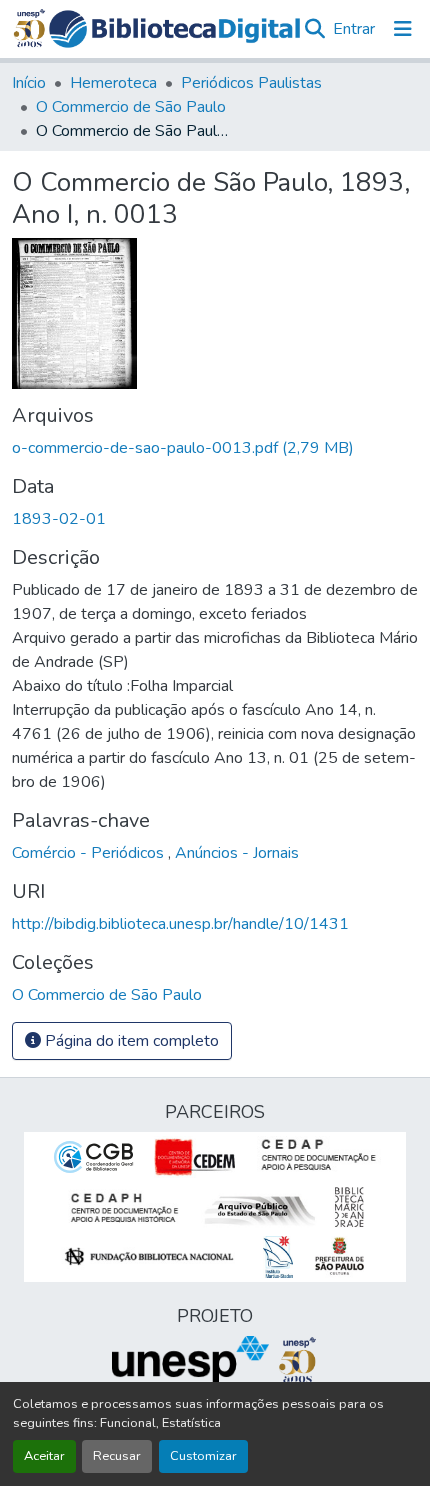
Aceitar (44, 1456)
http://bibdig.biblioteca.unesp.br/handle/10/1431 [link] (180, 924)
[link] (215, 448)
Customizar (203, 1456)
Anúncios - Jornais (237, 853)
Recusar (117, 1456)
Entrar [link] (354, 29)
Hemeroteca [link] (113, 83)
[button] (175, 29)
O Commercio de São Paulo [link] (131, 107)
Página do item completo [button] (130, 1041)
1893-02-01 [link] (59, 519)
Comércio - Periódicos (90, 853)
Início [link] (29, 83)
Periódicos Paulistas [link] (251, 83)
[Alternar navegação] (403, 29)
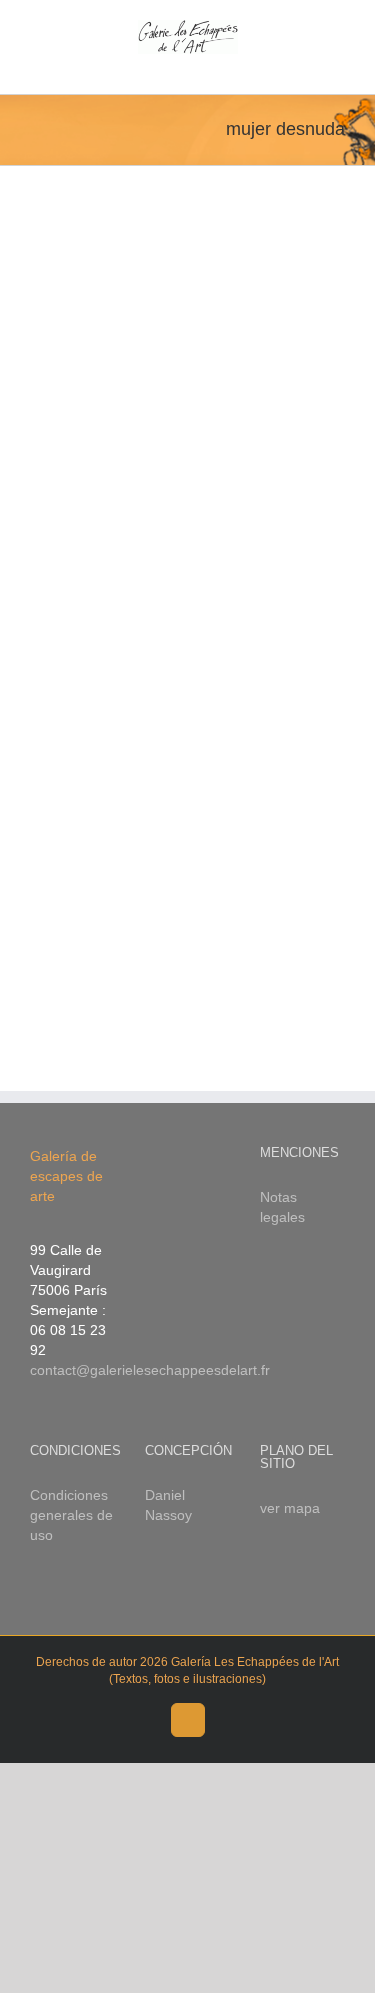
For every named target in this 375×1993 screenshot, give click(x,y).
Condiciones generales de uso (71, 1515)
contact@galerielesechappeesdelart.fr (150, 1370)
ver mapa (290, 1508)
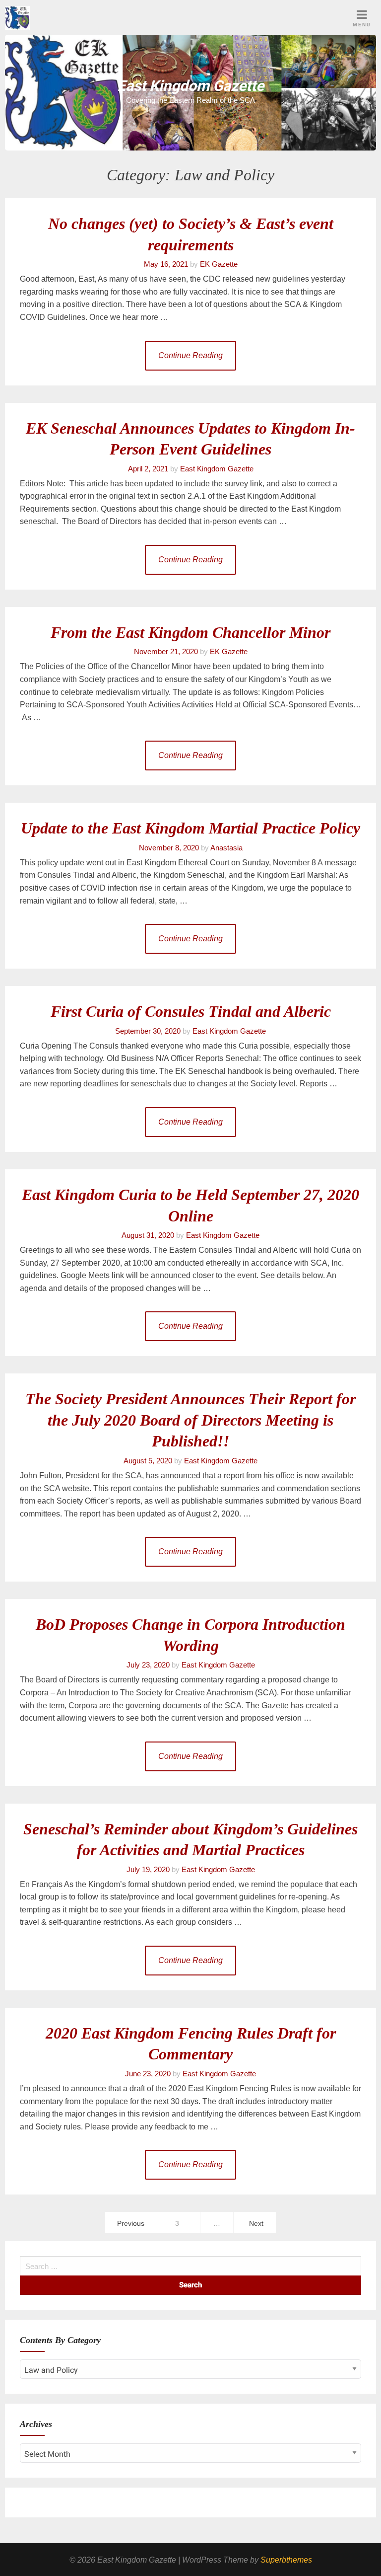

→ **GOAL OF THE EXERCISE**
An exact reproduction of the lines from the line containing "[link] (215, 448)" through the end of the listing above is needed; pictures stay out.

→ **ANSWER SPACE**
[link] (215, 448)
Customizar (203, 1456)
Anúncios - Jornais (237, 853)
Recusar (117, 1456)
Entrar [link] (354, 29)
Hemeroteca [link] (113, 83)
[button] (175, 29)
O Commercio de São Paulo [link] (131, 107)
Página do item completo [button] (130, 1041)
1893-02-01 [link] (59, 519)
Comércio - Periódicos (90, 853)
Início [link] (29, 83)
Periódicos Paulistas [link] (251, 83)
[Alternar navegação] (403, 29)
For every named target in this 375×1993 screenshot, give click(x,y).
Condiciones generales de uso (71, 1515)
contact@galerielesechappeesdelart.fr (150, 1370)
ver mapa (290, 1508)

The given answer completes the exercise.